For a read a lot of these reviews in the 70s. It was in that decade that I started hanging out at college libraries to do research for classes -- and for fun -- and I would often give myself "an hour for myself" to read things from the past that appealed just to ME. Not class assignments.
Psycho was such a topic. I can remember on a very cold and rainy winters day taking cover in a college library and looking through the bound volumes of Time and Newsweek until I found each magazine's original June , 1960 review of Psycho. In 1970, 1960 was "ancient history" to a young fellow like me -- to look at 1960 periodicals was truly a "trip back in time."
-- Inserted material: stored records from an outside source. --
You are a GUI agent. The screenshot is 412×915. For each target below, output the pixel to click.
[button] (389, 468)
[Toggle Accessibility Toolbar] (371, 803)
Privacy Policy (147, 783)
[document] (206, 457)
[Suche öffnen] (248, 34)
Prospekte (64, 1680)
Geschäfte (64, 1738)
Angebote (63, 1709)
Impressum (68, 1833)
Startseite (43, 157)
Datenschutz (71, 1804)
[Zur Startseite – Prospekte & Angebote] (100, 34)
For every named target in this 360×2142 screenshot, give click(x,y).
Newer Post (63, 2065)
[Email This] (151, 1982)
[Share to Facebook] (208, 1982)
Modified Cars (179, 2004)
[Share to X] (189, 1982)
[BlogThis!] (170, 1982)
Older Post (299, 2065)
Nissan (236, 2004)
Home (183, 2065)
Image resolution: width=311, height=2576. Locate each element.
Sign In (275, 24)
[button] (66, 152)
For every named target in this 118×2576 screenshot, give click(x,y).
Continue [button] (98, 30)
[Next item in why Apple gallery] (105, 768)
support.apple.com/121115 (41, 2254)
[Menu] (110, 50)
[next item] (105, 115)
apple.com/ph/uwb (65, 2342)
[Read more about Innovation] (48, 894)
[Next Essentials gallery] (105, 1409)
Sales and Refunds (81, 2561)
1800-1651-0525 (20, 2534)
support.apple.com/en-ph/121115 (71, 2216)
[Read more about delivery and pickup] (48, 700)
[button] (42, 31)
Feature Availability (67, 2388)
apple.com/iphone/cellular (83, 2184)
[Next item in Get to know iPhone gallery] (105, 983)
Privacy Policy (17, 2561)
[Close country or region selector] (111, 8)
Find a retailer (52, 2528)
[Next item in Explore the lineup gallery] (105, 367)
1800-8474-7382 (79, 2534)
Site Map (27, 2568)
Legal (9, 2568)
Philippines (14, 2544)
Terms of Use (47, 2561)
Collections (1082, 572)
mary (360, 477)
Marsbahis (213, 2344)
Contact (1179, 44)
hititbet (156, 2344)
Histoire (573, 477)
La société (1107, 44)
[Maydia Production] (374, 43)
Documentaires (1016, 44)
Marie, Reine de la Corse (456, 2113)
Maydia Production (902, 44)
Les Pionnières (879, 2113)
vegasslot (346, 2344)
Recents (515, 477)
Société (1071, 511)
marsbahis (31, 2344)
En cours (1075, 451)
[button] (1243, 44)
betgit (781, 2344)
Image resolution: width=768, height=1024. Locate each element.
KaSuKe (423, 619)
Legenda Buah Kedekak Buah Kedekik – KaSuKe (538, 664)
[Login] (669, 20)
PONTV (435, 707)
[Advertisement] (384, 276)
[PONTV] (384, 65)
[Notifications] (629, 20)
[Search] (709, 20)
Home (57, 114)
And so I will lead with those two reviews, Time and Newsweek, because I think that those were the first ones I read:
Interesting: in 1960, neither Time nor Newsweek told the names of their film critics. I guess this was just meant to be "the magazine's viewpoint."
The Time reviewer was pretty repulsed and offended, noting that the movie "leads to a sagging, swamp view motel and the most nauseating murder ever filmed, as one watches every gasp, gurgle, scream, and hemmorage by which a living human becomes a corpse." Interesting, sans the hemmorage part, I'd say that description applies to the murders in Frenzy and Torn Curtain, too.
Time noted, "what follows after that murder is expertly Gothic, but the nausea remains." Interesting: "expertly Gothic" rather covers all the visual and narrative greatness of Psycho, but the reviewer didn't much care. Time closed out: "what could have been a satisfying creak-and-shriek thriller becomes a spectacle of stomach-churning horror." (As someone pointed out, that "bad review" probably drove horror fans to the theater.)
Interesting: 1960 Time had "weekly capsule summaries of previously reviewed films" and lo and behold, each week Psycho got a better write-up. I think they called it a masterpiece in one of them. But another kept the negative promotion up: "Hitchcock's hand is heavy in this one, and thoroughly dripping in blood." Again -- page the horror hounds!
Famously, a year later, Time reviewed William Castle's rather dopey Psycho copycat -- Homicidal -- as BETTER than Psycho, "at least as a matter of pace." And they put Homicidal on their Ten Best of 1961 list. William Castle was very proud. Hitchcock had to be disgusted -- all that cinematic prowess on screen in Psycho and...Homicidal? But I DO think that Time put Psycho on their 1960 Ten Best as well...they got over their earlier pan.
NEWSWEEK took a different tack, focusing on the twist: "Psycho has been filmed in rather noisy secrecy in Hollywood, and now that the movie is here, we can see why: it depends on a specific twist."
Newsweek continued: "With regard to that twist, right guessers will deal themselves out of the suspense...wrong guessers will be enthralled to the end."
Hmm. Good point, I guess, but this: suppose you are sure that Norman IS the killer. Its still scary when Arbogast goes up those stairs. But you WILL be "dealt out of the suspense" when Norman is down with Sam as Lila explores the house. Still, it gets scary again when Norman knocks Sam out and runs up to the house...
NEWSWEEK gave this away "Hitchcock pulls a stunt that opens with water spraying out of a shower head that puts a lot more scare into the movie than the creepy old house on the hill."
1960 Newsweek magazine movie reviews ended with a "summing up" phrase.
For Psycho: "Summing Up: Sporadic chills."
Hmmm...sporadic chills. Not terribly terrified, the Newsweek reviewer.
Note: sharing the pages of Time and Newsweek with Psycho for reviews were The Apartment, and Bells Are Ringing.